§ 228.512 - (Item 512) Undertakings.  


Latest version.
  • Include each of the following undertakings that apply to the offering.

    (a) Rule 415 Offering. If the small business issuer is registering securities under Rule 415 of the Securities Act (§ 230.415 of this chapter), that the small business issuer will:

    (1) File, during any period in which it offers or sells securities, a post-effective amendment to this registration statement to:

    (i) Include any prospectus required by section 10(a)(3) of the Securities Act;

    (ii) Reflect in the prospectus any facts or events which, individually or together, represent a fundamental change in the information in the registration statement. Notwithstanding the foregoing, any increase or decrease in volume of securities offered (if the total dollar value of securities offered would not exceed that which was registered) and any deviation from the low or high end of the estimated maximum offering range may be reflected in the form of prospectus filed with the Commission pursuant to Rule 424(b) (§ 230.424(b) of this chapter) if, in the aggregate, the changes in volume and price represent no more than a 20% change in the maximum aggregate offering price set forth in the “Calculation of Registration Fee” table in the effective registration statement; and

    (iii) Include any additional or changed material information on the plan of distribution.

    Notes to paragraph (a)(1):

    1. Small business issuers do not need to give the statements in paragraphs (a)(1)(i) and (a)(1)(ii) of this Item if the registration statement is on Form S-8 (§ 239.16b of this chapter), and the information required in a post-effective amendment is incorporated by reference from periodic reports filed by the small business issuer under the Exchange Act; and

    2. Small business issuers do not need to give the statements in paragraphs (a)(1)(i), (a)(1)(ii), and (a)(1)(iii) of this Item if the registration statement is on Form S-3 (§ 239.13 of this chapter) and the information required in a post-effective amendment is incorporated by reference from periodic reports filed by the small business issuer under the Exchange Act, or is contained in a form of prospectus filed pursuant to Rule 424(b) (§ 230.424(b) of this chapter) that is deemed part of and included in the registration statement.

    (2) For determining liability under the Securities Act, treat each post-effective amendment as a new registration statement of the securities offered, and the offering of the securities at that time to be the initial bona fide offering.

    (3) File a post-effective amendment to remove from registration any of the securities that remain unsold at the end of the offering.

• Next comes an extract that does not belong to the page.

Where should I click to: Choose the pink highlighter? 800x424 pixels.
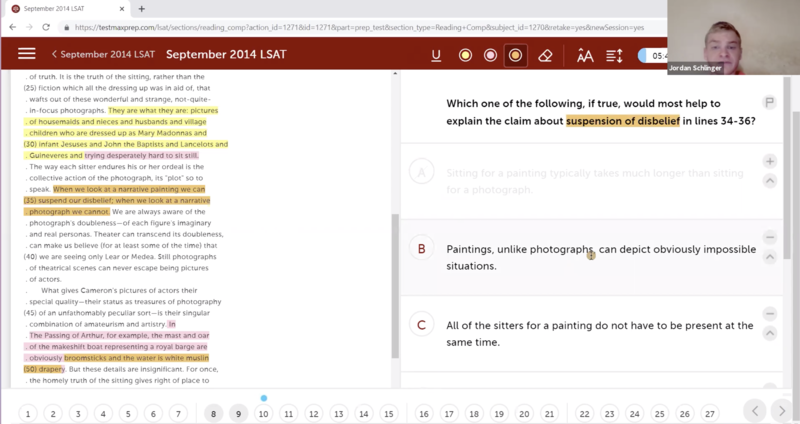(x=490, y=54)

    (4) For determining liability of the undersigned small business issuer under the Securities Act to any purchaser in the initial distribution of the securities, the undersigned small business issuer undertakes that in a primary offering of securities of the undersigned small business issuer pursuant to this registration statement, regardless of the underwriting method used to sell the securities to the purchaser, if the securities are offered or sold to such purchaser by means of any of the following communications, the undersigned small business issuer will be a seller to the purchaser and will be considered to offer or sell such securities to such purchaser:

    (i) Any preliminary prospectus or prospectus of the undersigned small business issuer relating to the offering required to be filed pursuant to Rule 424 (§ 230.424 of this chapter);

    (ii) Any free writing prospectus relating to the offering prepared by or on behalf of the undersigned small business issuer or used or referred to by the undersigned small business issuer;

    (iii) The portion of any other free writing prospectus relating to the offering containing material information about the undersigned small business issuer or its securities provided by or on behalf of the undersigned small business issuer; and

    (iv) Any other communication that is an offer in the offering made by the undersigned small business issuer to the purchaser.

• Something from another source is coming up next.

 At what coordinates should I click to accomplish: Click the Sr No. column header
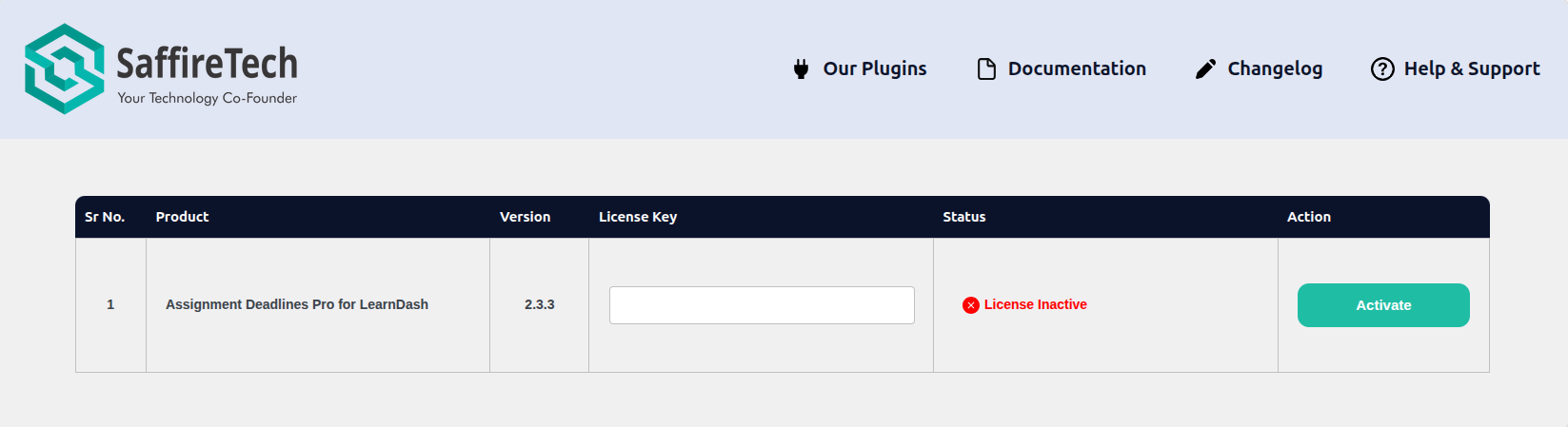105,217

    (b) Warrants and rights offerings. If the small business issuer will offer the securities to existing security holders under warrants or rights and the small business issuer will reoffer to the public any securities not taken by security holders, with any modifications that suit the particular case—The small business issuer will supplement the prospectus, after the end of the subscription period, to include the results of the subscription offer, the transactions by the underwriters during the subscription period, the amount of unsubscribed securities that the underwriters will purchase and the terms of any later reoffering. If the underwriters make any public offering of the securities on terms different from those on the cover page of the prospectus, the small business issuer will file a post-effective amendment to state the terms of such offering.

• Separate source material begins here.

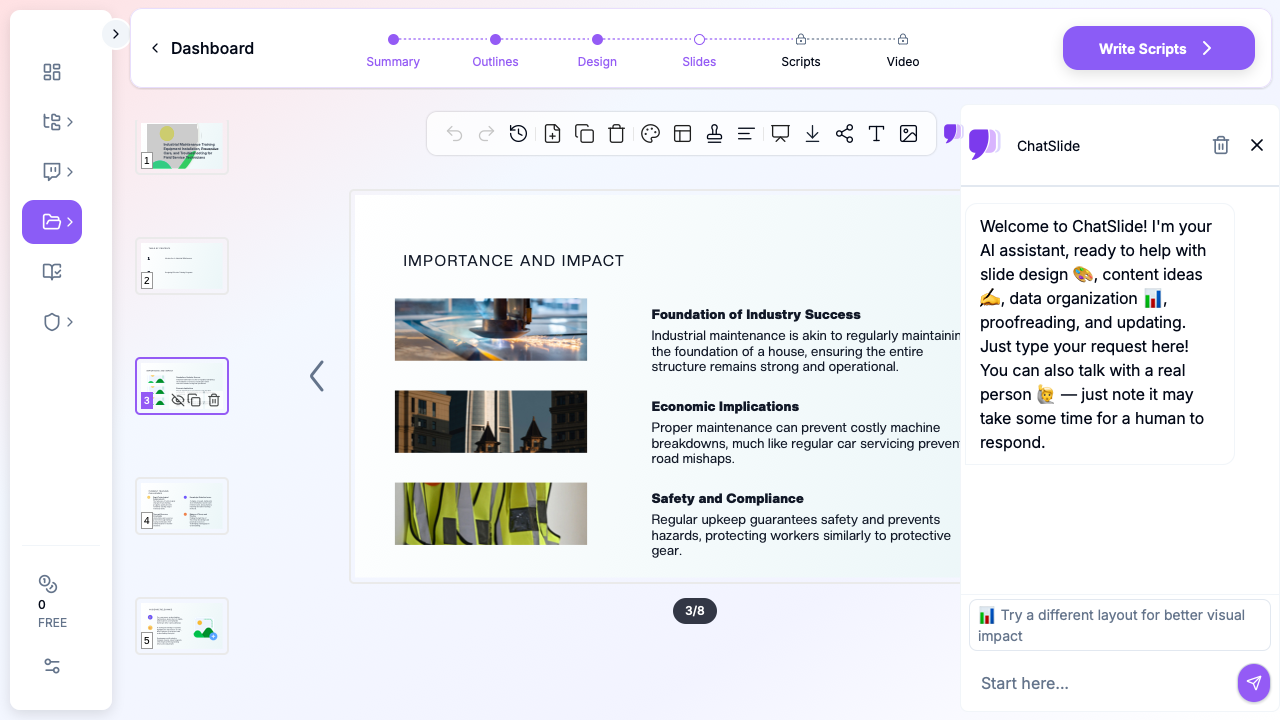Expand the highlighted folder sidebar menu
The height and width of the screenshot is (720, 1280).
(x=52, y=222)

    (c) Competitive bids. If the small business issuer is offering securities at competitive bidding, with modifications to suit the particular case, the small business issuer will:

    (1) Use its best efforts to distribute before the opening of bids, to prospective bidders, underwriters, and dealers, a reasonable number of copies of a prospectus that meet the requirements of section 10(a) of the Securities Act, and relating to the securities offered at competitive bidding, as contained in the registration statement, together with any supplements; and

    (2) File an amendment to the registration statement reflecting the results of bidding, the terms of the reoffering and related matters where required by the applicable form, not later than the first use, authorized by the issuer after the opening of bids, of a prospectus relating to the securities offered at competitive bidding, unless the issuer proposes no further public offering of such securities by the issuer or by the purchasers.

    (d) Equity offerings of nonreporting small business issuers. If a small business issuer that before the offering had no duty to file reports with the Commission under section 13(a) or 15(d) of the Exchange Act is registering equity securities for sale in an underwritten offering—The small business issuer will provide to the underwriter at the closing specified in the underwriting agreement certificates in such denominations and registered in such names as required by the underwriter to permit prompt delivery to each purchaser.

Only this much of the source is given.